Give back every entry in full, exactly as it reads.

..........

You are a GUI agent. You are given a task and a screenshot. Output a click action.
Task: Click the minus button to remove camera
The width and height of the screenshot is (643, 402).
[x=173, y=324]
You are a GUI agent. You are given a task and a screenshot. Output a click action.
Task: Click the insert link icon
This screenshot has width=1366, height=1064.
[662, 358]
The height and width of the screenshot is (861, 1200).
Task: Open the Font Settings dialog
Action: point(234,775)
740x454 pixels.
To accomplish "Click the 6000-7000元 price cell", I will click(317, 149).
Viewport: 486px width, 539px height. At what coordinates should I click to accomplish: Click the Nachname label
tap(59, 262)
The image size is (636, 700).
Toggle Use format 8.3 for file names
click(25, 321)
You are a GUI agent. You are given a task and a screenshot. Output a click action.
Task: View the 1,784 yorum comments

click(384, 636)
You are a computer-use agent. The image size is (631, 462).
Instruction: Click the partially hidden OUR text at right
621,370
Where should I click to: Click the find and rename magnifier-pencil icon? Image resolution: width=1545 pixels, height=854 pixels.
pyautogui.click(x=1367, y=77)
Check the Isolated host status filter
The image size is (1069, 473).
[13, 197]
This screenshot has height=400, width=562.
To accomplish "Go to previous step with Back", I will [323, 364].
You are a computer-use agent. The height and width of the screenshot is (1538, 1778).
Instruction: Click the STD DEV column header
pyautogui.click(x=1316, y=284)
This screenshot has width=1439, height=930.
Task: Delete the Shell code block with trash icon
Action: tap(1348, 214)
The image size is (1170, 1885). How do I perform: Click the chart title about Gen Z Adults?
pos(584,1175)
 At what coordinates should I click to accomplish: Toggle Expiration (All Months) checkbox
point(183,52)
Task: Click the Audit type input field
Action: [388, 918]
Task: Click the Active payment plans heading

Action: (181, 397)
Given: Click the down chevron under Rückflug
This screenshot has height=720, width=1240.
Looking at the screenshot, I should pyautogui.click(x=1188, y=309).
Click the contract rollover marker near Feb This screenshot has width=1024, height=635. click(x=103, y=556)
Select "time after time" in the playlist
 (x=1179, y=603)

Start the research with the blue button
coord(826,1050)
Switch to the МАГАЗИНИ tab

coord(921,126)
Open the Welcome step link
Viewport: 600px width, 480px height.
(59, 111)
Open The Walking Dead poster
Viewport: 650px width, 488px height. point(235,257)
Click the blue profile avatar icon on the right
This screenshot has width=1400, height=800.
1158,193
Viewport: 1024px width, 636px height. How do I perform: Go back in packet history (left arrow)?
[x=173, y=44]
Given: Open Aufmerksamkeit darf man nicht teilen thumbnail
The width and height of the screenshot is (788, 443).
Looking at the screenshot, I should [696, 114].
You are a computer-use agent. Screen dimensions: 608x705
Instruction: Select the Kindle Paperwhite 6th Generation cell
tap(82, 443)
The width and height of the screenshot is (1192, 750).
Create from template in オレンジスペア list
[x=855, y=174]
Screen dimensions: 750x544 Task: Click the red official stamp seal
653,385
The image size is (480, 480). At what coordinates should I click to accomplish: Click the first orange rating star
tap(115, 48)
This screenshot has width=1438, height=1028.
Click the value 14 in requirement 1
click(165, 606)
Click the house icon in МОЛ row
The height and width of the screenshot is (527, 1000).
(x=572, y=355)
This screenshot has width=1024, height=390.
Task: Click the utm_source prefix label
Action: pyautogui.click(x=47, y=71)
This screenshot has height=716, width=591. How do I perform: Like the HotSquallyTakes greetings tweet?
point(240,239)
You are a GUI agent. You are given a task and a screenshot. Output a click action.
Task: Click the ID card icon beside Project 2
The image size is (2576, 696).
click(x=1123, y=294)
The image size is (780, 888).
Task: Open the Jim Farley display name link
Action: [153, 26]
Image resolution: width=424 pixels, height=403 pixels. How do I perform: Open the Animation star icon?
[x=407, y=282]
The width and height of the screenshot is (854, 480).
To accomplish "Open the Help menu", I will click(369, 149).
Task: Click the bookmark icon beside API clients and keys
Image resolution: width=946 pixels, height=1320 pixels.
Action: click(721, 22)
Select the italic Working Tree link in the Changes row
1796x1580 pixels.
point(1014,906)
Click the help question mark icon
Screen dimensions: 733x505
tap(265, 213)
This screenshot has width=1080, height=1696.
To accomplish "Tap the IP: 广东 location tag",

..........

### Response to this task:
You are a GUI agent. You are given a task and a screenshot. Output a click action.
Task: Click the minus button to remove camera
The width and height of the screenshot is (643, 402).
[x=173, y=324]
You are a GUI agent. You are given a task and a screenshot. Output a click action.
Task: Click the insert link icon
This screenshot has width=1366, height=1064.
[662, 358]
The height and width of the screenshot is (861, 1200).
Task: Open the Font Settings dialog
Action: point(234,775)
740x454 pixels.
To accomplish "Click the 6000-7000元 price cell", I will click(317, 149).
Viewport: 486px width, 539px height. At what coordinates should I click to accomplish: Click the Nachname label
tap(59, 262)
The image size is (636, 700).
Toggle Use format 8.3 for file names
click(25, 321)
You are a GUI agent. You are given a task and a screenshot. Output a click action.
Task: View the 1,784 yorum comments

click(384, 636)
You are a computer-use agent. The image size is (631, 462).
Instruction: Click the partially hidden OUR text at right
621,370
Where should I click to: Click the find and rename magnifier-pencil icon? Image resolution: width=1545 pixels, height=854 pixels.
pyautogui.click(x=1367, y=77)
Check the Isolated host status filter
The image size is (1069, 473).
[13, 197]
This screenshot has height=400, width=562.
To accomplish "Go to previous step with Back", I will [323, 364].
You are a computer-use agent. The height and width of the screenshot is (1538, 1778).
Instruction: Click the STD DEV column header
pyautogui.click(x=1316, y=284)
This screenshot has width=1439, height=930.
Task: Delete the Shell code block with trash icon
Action: tap(1348, 214)
The image size is (1170, 1885). How do I perform: Click the chart title about Gen Z Adults?
pos(584,1175)
 At what coordinates should I click to accomplish: Toggle Expiration (All Months) checkbox
point(183,52)
Task: Click the Audit type input field
Action: [388, 918]
Task: Click the Active payment plans heading

Action: (181, 397)
Given: Click the down chevron under Rückflug
This screenshot has height=720, width=1240.
Looking at the screenshot, I should pyautogui.click(x=1188, y=309).
Click the contract rollover marker near Feb This screenshot has width=1024, height=635. click(x=103, y=556)
Select "time after time" in the playlist
 (x=1179, y=603)

Start the research with the blue button
coord(826,1050)
Switch to the МАГАЗИНИ tab

coord(921,126)
Open the Welcome step link
Viewport: 600px width, 480px height.
(59, 111)
Open The Walking Dead poster
Viewport: 650px width, 488px height. point(235,257)
Click the blue profile avatar icon on the right
This screenshot has width=1400, height=800.
1158,193
Viewport: 1024px width, 636px height. How do I perform: Go back in packet history (left arrow)?
[x=173, y=44]
Given: Open Aufmerksamkeit darf man nicht teilen thumbnail
The width and height of the screenshot is (788, 443).
Looking at the screenshot, I should [696, 114].
You are a computer-use agent. Screen dimensions: 608x705
Instruction: Select the Kindle Paperwhite 6th Generation cell
tap(82, 443)
The width and height of the screenshot is (1192, 750).
Create from template in オレンジスペア list
[x=855, y=174]
Screen dimensions: 750x544 Task: Click the red official stamp seal
653,385
The image size is (480, 480). At what coordinates should I click to accomplish: Click the first orange rating star
tap(115, 48)
This screenshot has width=1438, height=1028.
Click the value 14 in requirement 1
click(165, 606)
Click the house icon in МОЛ row
The height and width of the screenshot is (527, 1000).
(x=572, y=355)
This screenshot has width=1024, height=390.
Task: Click the utm_source prefix label
Action: pyautogui.click(x=47, y=71)
This screenshot has height=716, width=591. How do I perform: Like the HotSquallyTakes greetings tweet?
point(240,239)
You are a GUI agent. You are given a task and a screenshot. Output a click action.
Task: Click the ID card icon beside Project 2
The image size is (2576, 696).
click(x=1123, y=294)
The image size is (780, 888).
Task: Open the Jim Farley display name link
Action: [153, 26]
Image resolution: width=424 pixels, height=403 pixels. How do I perform: Open the Animation star icon?
[x=407, y=282]
The width and height of the screenshot is (854, 480).
To accomplish "Open the Help menu", I will click(369, 149).
Task: Click the bookmark icon beside API clients and keys
Image resolution: width=946 pixels, height=1320 pixels.
Action: click(721, 22)
Select the italic Working Tree link in the Changes row
1796x1580 pixels.
point(1014,906)
Click the help question mark icon
Screen dimensions: 733x505
tap(265, 213)
This screenshot has width=1080, height=1696.
To accomplish "Tap the IP: 广东 location tag",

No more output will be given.